Salvador believes his nickname "Chiky" originates from when he was a toddler, and considerably smaller than his three other siblings. "Chiky" is a truncating of the Spanish word "chiquitín", meaning tiny.

He began playing futsal aged five before quickly switching to association football under the wing of his older brother, Raúl. Chiky ultimately established himself as a footballer in the third tier of Spanish football, having spells at multiple clubs including Lorca Deportiva, CD Bala Azul, Granada 74, Rayo Majadahonda, Pinatar CF and Águilas CF.

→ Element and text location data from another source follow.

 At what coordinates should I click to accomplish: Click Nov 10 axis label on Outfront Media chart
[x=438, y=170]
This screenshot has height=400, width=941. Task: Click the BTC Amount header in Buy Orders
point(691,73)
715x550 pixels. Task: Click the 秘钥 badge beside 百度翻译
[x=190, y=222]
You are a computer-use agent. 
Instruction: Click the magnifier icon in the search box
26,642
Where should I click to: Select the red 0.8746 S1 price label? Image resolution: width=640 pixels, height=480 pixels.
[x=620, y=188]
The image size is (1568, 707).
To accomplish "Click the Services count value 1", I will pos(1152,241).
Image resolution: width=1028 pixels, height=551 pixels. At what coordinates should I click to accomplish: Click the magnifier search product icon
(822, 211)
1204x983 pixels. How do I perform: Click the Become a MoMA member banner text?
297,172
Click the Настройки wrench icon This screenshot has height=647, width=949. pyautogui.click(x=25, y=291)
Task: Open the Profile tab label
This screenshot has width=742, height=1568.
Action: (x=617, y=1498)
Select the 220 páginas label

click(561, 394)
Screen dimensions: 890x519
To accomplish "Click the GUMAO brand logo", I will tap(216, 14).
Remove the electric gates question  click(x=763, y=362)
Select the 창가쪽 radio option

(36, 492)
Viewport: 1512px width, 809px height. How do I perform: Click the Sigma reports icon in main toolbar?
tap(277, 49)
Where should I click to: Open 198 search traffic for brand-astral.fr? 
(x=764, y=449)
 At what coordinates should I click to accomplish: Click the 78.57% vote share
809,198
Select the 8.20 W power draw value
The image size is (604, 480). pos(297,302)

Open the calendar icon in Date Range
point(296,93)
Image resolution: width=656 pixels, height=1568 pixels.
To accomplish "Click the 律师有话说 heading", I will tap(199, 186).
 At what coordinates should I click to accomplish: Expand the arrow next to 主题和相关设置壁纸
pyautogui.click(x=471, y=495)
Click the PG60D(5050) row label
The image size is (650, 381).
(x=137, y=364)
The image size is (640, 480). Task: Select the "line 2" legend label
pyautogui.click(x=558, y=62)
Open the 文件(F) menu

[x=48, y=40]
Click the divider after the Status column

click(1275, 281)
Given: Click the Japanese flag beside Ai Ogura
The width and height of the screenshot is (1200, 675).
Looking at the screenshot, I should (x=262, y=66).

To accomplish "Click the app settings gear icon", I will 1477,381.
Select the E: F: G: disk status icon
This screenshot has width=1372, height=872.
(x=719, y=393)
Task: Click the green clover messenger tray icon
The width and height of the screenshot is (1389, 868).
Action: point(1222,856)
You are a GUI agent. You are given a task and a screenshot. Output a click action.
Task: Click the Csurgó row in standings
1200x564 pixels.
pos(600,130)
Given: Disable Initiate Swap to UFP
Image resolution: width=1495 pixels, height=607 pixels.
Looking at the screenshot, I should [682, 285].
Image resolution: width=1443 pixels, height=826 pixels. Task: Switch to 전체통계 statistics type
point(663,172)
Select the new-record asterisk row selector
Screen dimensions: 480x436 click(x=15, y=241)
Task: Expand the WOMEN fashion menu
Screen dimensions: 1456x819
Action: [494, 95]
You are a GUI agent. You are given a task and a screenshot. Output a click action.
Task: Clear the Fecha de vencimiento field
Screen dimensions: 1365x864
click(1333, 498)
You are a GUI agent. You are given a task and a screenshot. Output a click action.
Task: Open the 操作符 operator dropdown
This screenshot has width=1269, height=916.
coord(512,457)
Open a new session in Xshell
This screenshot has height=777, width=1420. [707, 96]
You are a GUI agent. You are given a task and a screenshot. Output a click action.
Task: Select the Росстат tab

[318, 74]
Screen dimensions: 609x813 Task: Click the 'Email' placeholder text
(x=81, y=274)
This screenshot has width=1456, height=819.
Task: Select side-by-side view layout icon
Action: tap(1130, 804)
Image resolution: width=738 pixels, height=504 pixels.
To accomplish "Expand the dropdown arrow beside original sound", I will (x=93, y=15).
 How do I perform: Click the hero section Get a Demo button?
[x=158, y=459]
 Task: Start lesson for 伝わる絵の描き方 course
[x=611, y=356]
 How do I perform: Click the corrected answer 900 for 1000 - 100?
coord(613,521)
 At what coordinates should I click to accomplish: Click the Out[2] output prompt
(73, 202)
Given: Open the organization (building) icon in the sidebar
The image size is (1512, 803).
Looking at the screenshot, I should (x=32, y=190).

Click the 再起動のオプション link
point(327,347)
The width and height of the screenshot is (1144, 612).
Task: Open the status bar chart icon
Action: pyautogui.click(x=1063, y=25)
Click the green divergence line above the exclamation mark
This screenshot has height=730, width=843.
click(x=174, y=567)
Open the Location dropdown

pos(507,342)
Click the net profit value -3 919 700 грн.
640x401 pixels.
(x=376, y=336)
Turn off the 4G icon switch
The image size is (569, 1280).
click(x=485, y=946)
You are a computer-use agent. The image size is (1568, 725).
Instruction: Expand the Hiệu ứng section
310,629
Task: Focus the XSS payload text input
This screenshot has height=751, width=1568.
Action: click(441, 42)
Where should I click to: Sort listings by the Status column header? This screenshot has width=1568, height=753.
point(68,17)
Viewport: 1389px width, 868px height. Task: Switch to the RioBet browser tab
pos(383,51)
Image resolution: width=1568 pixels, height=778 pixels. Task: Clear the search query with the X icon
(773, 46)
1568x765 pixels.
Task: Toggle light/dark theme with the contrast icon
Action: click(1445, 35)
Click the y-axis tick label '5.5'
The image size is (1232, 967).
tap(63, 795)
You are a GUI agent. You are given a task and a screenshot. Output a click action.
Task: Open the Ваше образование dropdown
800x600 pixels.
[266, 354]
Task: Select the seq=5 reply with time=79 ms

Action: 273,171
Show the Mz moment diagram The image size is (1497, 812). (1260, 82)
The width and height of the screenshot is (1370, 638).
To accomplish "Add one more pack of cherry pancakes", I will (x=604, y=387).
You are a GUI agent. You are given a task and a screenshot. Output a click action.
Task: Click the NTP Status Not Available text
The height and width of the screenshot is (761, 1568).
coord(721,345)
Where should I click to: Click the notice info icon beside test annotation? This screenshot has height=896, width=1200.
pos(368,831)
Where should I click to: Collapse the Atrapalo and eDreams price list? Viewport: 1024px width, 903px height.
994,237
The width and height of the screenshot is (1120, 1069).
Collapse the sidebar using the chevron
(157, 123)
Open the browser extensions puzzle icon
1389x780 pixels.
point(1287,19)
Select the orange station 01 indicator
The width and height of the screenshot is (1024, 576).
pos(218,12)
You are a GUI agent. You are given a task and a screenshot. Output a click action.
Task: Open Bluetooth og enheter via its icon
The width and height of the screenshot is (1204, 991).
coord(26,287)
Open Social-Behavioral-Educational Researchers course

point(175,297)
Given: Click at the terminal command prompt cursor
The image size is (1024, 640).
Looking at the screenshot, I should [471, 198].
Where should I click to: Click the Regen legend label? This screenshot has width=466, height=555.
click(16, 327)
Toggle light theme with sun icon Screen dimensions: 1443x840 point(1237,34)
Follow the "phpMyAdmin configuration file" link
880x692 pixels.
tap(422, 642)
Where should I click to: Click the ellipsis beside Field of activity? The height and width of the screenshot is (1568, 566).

Chiky eventually accepted an invite from friends to partake in a beach soccer tournament in his hometown of Mazarrón. Having enjoyed it, Chiky and his team began taking part regularly in tournaments in Murcia, Alicante and Valencia. In 2013, after a tournament in Andalusia, he was called up to the Murcian regional team. His first tournament with the team was a success, in which he scored 18 goals; Spain coach Joaquín Alonso was impressed and called Chiky up to the national team. Chiky debuted for Spain at stage 5 of the 2013 Euro Beach Soccer League in Moscow, however he was ultimately not selected for the 2013 World Cup later that year. In 2014, Chiky was called back to the national team following a runners-up finish with Bala Azul in the Spanish National Beach Soccer League. After qualifying for the 2015 World Cup, Chiky received a special reception by the Mayor of Mazarrón at the town hall.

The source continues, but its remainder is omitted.